Moody’s in June upgraded the state’s general obligation rating to Baa2 from Baa3 and assigned a stable outlook recognizing its pandemic recovery with growing tax revenues and federal help.

S&P Global Ratings lead Illinois Geoffrey Buswick also did not comment directly on the legislation but said “we have commented in past credit reports that the state’s lack of money in the rainy day fund was a negative rating consideration so funding a reserve would, in turn, be a positive credit condition,” although that can depend on future actions and whether legislatures abide by the goals. S&P upgraded the state to BBB in July.

“It is significantly underfunded or, more accurately, practically non-existent,” said Howard Cure, director of municipal bond research at Evercore Wealth Management. “There is clearly a need for all states to establish and maintain a rainy day fund for basic economic downturns.”

In states where revenues tend to fluctuate the most, usually based on capital gains, there have been legislative changes to place monies in reserves and/or deal with liability backlogs or pension issues, Cure said. Other states have reserve policies set at a specific level of expenses or revenues and rules on withdrawals and repayment.

The Volcker Alliance in a 2019 report said states had amassed $62.4 billion in rainy day funds, more than double their level at the end of the 2007–09 recession. Seven states — Illinois, Kansas, Kentucky, Maryland, Nebraska, Ohio, and Wyoming — lacked or have limited policies governing use of rainy day funds. “Many of the other forty-three could improve their procedures for withdrawals,” the alliance said in the report.

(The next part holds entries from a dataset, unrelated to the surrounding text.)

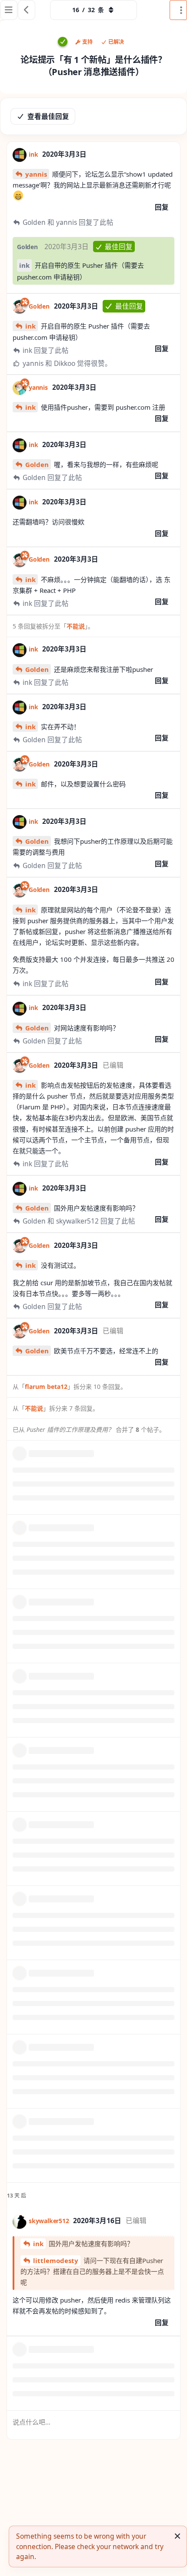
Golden (37, 464)
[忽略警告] (177, 2536)
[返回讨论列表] (26, 10)
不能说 (76, 626)
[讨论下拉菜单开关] (178, 10)
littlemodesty (55, 2260)
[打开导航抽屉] (8, 10)
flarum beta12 (46, 1386)
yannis (36, 174)
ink (24, 265)
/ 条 (88, 10)
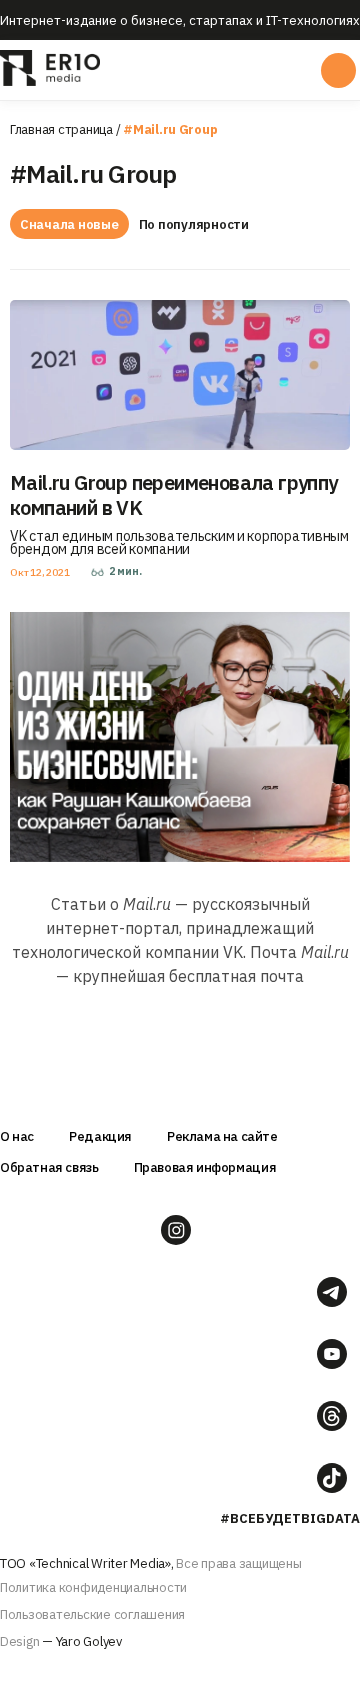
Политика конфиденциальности (93, 1587)
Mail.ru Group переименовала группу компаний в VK (174, 495)
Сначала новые (69, 224)
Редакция (100, 1136)
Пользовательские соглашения (92, 1614)
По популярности (194, 224)
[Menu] (178, 70)
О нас (17, 1136)
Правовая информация (205, 1167)
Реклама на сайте (222, 1136)
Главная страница (61, 129)
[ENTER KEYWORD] (338, 70)
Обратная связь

Reserves came in handy heading into the pandemic.

Pew reported in May that the total amount set aside in state rainy day funds fell for the first time since the Great Recession as lawmakers in fiscal year 2020 filled early pandemic-drive budget gaps. Fifteen states tapped a total of $12.4 billion from rainy day fund and nearly a third of states reported declines in the total dollar amounts of their savings—the most since 2010, Pew said citing data from the National Association of State Budget Officers.